-------- Information provided
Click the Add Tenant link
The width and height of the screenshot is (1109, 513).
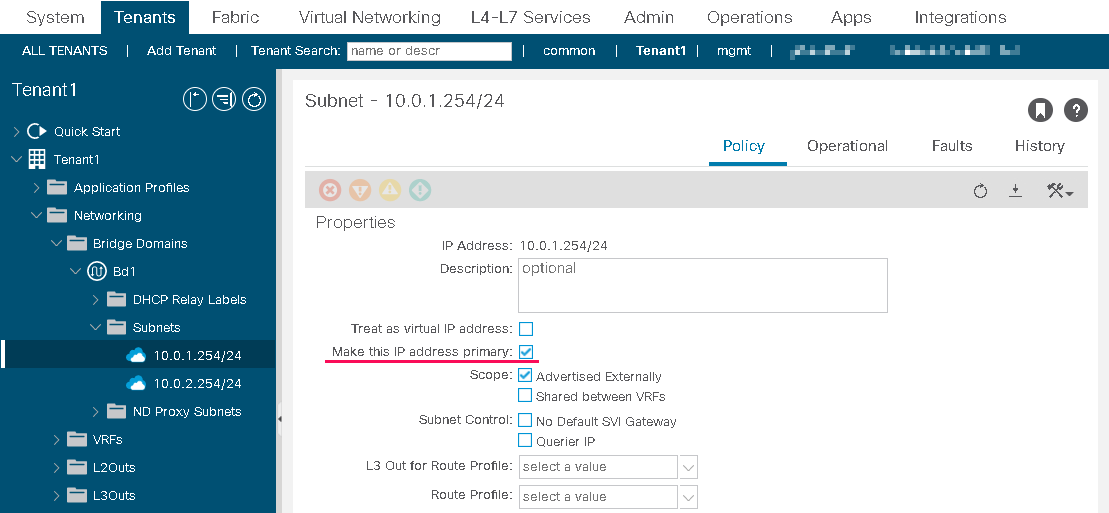tap(182, 51)
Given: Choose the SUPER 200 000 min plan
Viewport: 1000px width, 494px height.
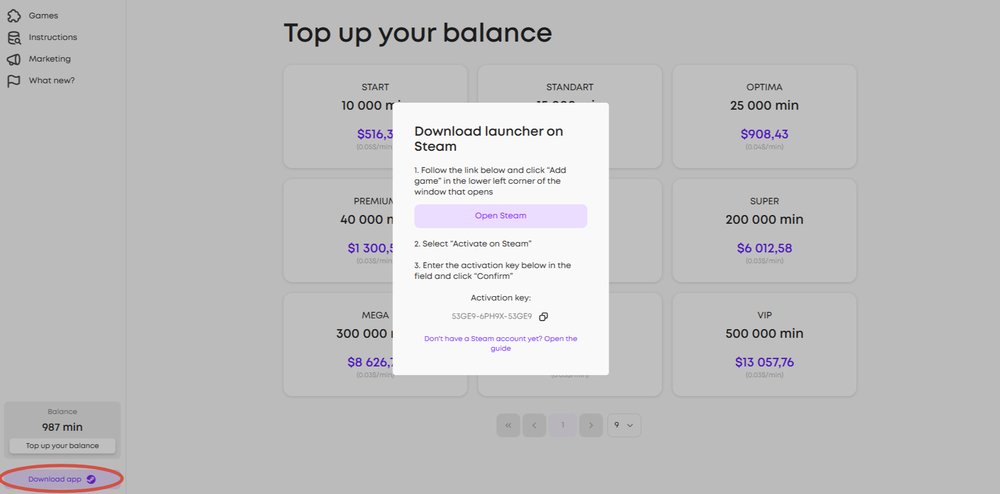Looking at the screenshot, I should tap(763, 230).
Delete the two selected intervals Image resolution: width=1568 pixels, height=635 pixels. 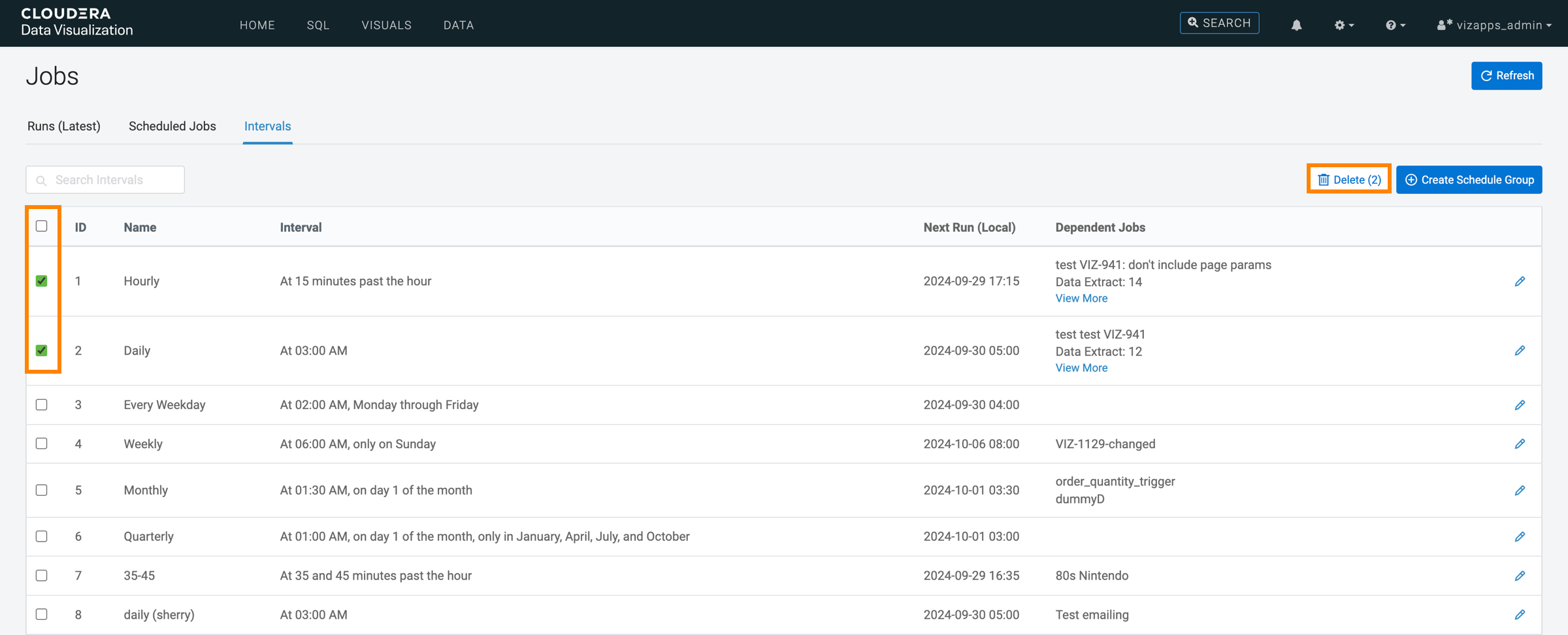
----------------
■ Your assignment
Copy out all the data above exactly, pictures excluded.

■ Response to this task
Click the Add Tenant link
The width and height of the screenshot is (1109, 513).
tap(182, 51)
Given: Choose the SUPER 200 000 min plan
Viewport: 1000px width, 494px height.
Looking at the screenshot, I should tap(763, 230).
Delete the two selected intervals Image resolution: width=1568 pixels, height=635 pixels. 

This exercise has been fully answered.